28 Feb 2005, SINGAPURA - “Train hard, think positive, and don't give up.” These were the words of advice from our very own world silat champion, Mohammad Imran Abdul Rahman. The 21- year- old silat enthusiast is also a Third Year Sports & Wellness student from the Business School of Nanyang Polytechnic.

Imran, whose biggest achievement to date is the recent World Championship held in Singapore, has been involved in silat since he was ten years old. Recounting on how he got into silat, he credited his interest in martial arts to the movie Blood Spot. Fascinated by the cool moves portrayed in the movie, he asked his parents if it was all right for him to take up martial arts. They agreed and signed him up at their Community Centre, which coincidentally offered silat. The rest is of course history.
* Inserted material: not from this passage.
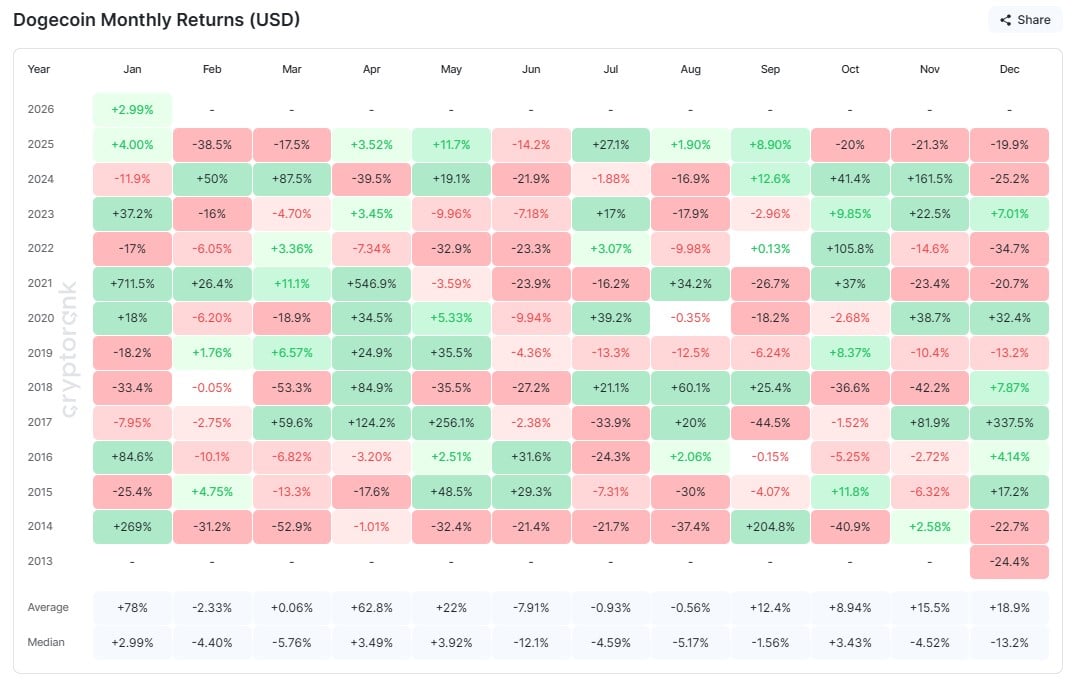The image size is (1078, 688).
Task: Select the -24.4% December 2013 cell
Action: 1009,561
Imran comes across as a friendly and easy- going chap. He does not do silat for fame or recognition but for his passion for it. His other passion is soccer and although he is in the school's soccer team, National rules do not allow him to be part of the school's silat team. Howeer, silat still remains his priority.

Imran does not see himself doing silat all his life. He is more interested in venturing into business or teaching and might only do silat as a form of leisure activity in his own free time.
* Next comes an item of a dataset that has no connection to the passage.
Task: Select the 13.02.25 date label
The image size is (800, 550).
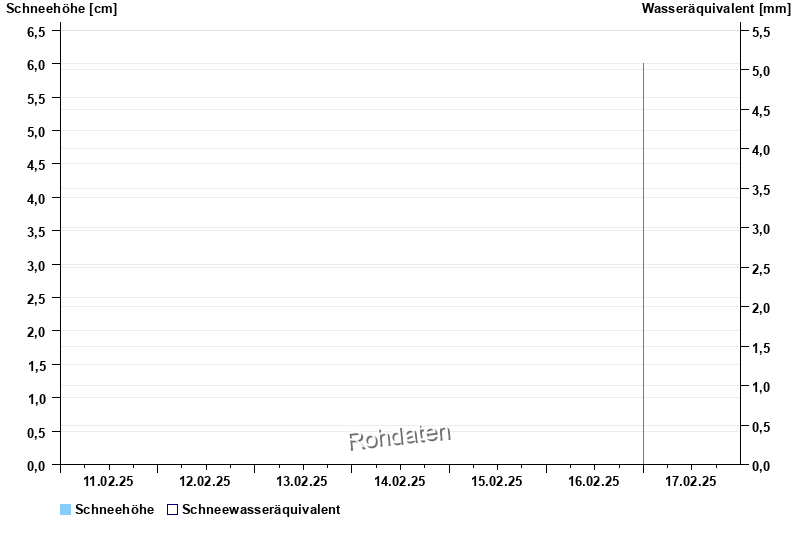Action: click(303, 481)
A typical day for him will be attending school and silat trainings. Usually after ten will he be able to have time for himself with family and friends to relax and hang out at his favourite joints.

With such a packed schedule, comprising of trainings six times per week, four hours each day, it is a no mean feat how he manages to juggle his time between school, family, silat and personal time. But Imran manages and ensures that he dedicates enough time for each, by knowing his priorities well.

If a major competition was coming up, Imran would concentrate on his silat by training a little harder. Similarly, if an ICA was coming up, he would stop his trainings at least four days in advance for revision. For instance, his plans to go to Belgium and France for a Championship had to be cancelled, as he would be having his exams on the 27 th of March.

Balance is what Imran is looking for. He knows that it would be meaningless if he were to excel in just silat and have his studies affected. He wants to excel in both.

Though this world champion oozes self- confidence, he did have some low points in his life and more so, his career in silat. In 2003, when he lost three tournaments in a row and had to return home after being kicked out in the first round, his despair at seeing others, and not him, with medals was indescribable. It was firstly the Asia Pacific games in August, then the SEA Games in December where he lost against the opponent from the Philippines and finally, the Paris Open was the last straw. He even thought of quitting and focusing instead on his studies only.

But with full support from his family, especially his father who told him to not pursue his dreams halfway, he persevered and stayed on. With such determination, he was rewarded with a turn of events in 2004, starting from the UK Open, Swiss Open and the sweetest victory of all, the recent World Championship.

Imran does not believe that he has become more famous since appearing in the headlines, but in bringing glory to the nation though the number of students under him has reached 100 and still increasing. He just wants those aspiring to be silat champs to believe in themselves and achieve the best they can.

Sourced from http://clednews.tripod.com/stories/profileonimran.htm

05 February 2005

Fresh approach needed for silat bodies to woo young generation

KUALA LUMPUR, Feb 4 (Bernama) -- Traditional martial art organisations have been urged to adopt a fresh approach in terms of training methods in order to attract participation from the younger generation.

Deputy Prime Minister Datuk Seri Mohd Najib Tun Razak, when making the call, said the fresh approach was necessary to ensure continued interest in the cultural heritage among the younger generation.

"Otherwise, we will see our silat art dying one by one, especially those silat art which have little following and are seldom heard of," he said when launching the Martial Art Council (MARCIL), here.

He also reminded leaders of silat bodies not to reject elements of science and technology in enriching style and technique of the art so that it could be accepted by the international community as an art of self-defence that was not merely ritual in nature.

He said silat masters should also impart all their skills to the students so that they could be at par or even better than their masters.

"Silat masters should discard the old attitude of not imparting all their skills to the students for fear that their students would be better than them. That is why when the warrior Mat Kilau died, there was no one who could match him because no one had inherited his silat skills," Najib said.

He said besides having the ability to defend oneself from any threat, silat exponents were usually people of good character as they followed religious teachings and were of high morals.

"As such, the silat and martial art organisations with more than four million members formed a strong front in facing social threats," he said.

At the ceremony, Najib heard the pledge of allegiance to the government by representatives of about 130 silat and martial art organisations which were affiliated to MARCIL.